Our initial encounter in New York had been facilitated by Leonidas, an Albanian-Greek restaurateur who frequented our events at the UN mission. His own story was emblematic of the diaspora's complexity: fluent in Greek and English but not his native Albanian, he had fled with his father before liberation in 1944, leaving behind his mother and sisters. His annual pilgrimages to Albania continued until his mother's passing, each visit a bittersweet renewal of severed ties.

When the Bishops finally visited in 1990, I arranged for them to be officially invited as "friends of Albania." Over dinners in Tirana, we exchanged stories that spanned continents and ideologies. The Bishops' eagerness to explore Helen's heritage filled me with hope that the barriers between Albania and its far-flung children might finally be dissolving.

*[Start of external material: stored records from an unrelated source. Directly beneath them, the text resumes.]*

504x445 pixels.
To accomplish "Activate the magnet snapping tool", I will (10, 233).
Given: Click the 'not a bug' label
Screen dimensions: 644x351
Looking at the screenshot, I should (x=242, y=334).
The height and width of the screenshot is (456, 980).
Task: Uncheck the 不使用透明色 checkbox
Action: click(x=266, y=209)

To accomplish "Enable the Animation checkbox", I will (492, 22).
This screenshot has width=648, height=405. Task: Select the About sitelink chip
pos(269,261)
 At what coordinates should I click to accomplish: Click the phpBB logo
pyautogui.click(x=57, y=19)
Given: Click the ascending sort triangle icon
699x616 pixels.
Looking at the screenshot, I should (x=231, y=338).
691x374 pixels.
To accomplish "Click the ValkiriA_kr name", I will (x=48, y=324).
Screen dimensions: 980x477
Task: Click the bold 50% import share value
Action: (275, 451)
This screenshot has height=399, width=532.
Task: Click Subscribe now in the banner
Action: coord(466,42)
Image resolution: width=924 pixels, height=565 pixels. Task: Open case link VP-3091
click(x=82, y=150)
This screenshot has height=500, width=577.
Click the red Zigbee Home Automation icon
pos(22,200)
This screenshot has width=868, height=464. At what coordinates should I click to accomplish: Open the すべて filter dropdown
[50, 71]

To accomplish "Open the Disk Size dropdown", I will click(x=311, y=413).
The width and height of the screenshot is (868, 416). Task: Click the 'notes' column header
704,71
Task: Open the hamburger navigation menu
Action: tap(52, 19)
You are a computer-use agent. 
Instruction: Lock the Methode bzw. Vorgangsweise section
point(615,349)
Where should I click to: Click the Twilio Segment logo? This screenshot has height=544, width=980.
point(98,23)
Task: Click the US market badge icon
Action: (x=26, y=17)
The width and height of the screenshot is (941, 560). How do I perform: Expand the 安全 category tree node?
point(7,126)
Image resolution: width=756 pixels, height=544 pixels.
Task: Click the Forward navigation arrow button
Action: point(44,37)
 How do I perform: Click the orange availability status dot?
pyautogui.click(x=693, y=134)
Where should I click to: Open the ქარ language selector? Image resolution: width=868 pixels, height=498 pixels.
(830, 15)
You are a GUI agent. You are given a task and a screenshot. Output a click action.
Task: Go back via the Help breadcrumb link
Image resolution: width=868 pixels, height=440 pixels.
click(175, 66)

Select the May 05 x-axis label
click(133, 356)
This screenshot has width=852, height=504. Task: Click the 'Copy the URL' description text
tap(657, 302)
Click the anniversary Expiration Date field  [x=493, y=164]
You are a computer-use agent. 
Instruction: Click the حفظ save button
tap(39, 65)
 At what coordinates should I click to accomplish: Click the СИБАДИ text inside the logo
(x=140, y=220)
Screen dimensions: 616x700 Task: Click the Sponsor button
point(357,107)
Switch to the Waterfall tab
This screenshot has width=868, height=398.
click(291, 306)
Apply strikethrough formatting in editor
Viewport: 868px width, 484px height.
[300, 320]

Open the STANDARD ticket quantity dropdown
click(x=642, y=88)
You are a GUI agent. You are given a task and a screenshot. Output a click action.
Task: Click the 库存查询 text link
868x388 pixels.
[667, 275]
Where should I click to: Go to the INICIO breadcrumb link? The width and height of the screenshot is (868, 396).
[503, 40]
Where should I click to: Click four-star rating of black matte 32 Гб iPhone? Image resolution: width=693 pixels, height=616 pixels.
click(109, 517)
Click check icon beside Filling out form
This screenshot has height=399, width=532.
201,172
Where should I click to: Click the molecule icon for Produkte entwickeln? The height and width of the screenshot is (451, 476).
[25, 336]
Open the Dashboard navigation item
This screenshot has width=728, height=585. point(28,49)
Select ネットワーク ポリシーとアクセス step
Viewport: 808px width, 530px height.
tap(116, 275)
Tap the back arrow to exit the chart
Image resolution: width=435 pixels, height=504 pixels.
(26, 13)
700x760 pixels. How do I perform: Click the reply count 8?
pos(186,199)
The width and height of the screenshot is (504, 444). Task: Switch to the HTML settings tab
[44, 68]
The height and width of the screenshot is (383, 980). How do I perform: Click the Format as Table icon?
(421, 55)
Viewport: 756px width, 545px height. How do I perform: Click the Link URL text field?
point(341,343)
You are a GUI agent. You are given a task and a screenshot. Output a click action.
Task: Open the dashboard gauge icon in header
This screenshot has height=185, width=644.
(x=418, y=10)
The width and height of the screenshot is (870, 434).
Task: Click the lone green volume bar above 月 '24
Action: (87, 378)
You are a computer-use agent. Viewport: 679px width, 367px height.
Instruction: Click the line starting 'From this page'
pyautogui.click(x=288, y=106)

During one particularly candid conversation, I confided in Professor Bishop my own academic aspirations. With characteristic generosity, he offered to leverage his connections at the Sorbonne on my behalf. Weeks later, as Albania continued its halting progress toward openness, a letter arrived at my doorstep in Tirana – an invitation to join the prestigious Ecole des Hautes Etudes en Sciences Historiques et Physiologiques as an assistant professor and doctoral candidate.

This opportunity represented more than personal advancement; it offered a graceful exit from Albania's increasingly volatile political scene. As 1990 drew to a close, I found myself at the convergence of two paths: one continuing my work in Albania's diplomatic service during this historic transition, the other pursuing academic scholarship in Paris. Both promised to contribute to my homeland's development, though in vastly different ways.

The foundations I had helped lay for diplomatic relations with the United States were beginning to bear fruit. Yet increasingly, I sensed that my future contributions might come through academic rather than diplomatic channels. The Sorbonne invitation represented a bridge between worlds – a chance to bring Western knowledge back to an Albania desperately in need of new ideas and approaches.

As spring approached in 1991, a different Albania was emerging from decades of isolation – an Albania taking its first tentative steps toward democracy, even as I prepared for my own journey of transformation. The diplomatic breakthrough with the United States, culminating in our Vienna meeting and the subsequent formal recognition, had fulfilled my promise to Professor Moskos. Now, as Albania navigated the turbulent waters of democratic transition, a new chapter beckoned from the City of Light.

I stood at my ministry window on my last day before departure, watching Tirana's streets below. The same buildings stood as before, the same mountains ringed the horizon, but everything felt charged with potential. Change had come to Albania at last – halting, uncertain, but undeniable. And change was coming for me as well, carrying me toward Paris and whatever future awaited beyond.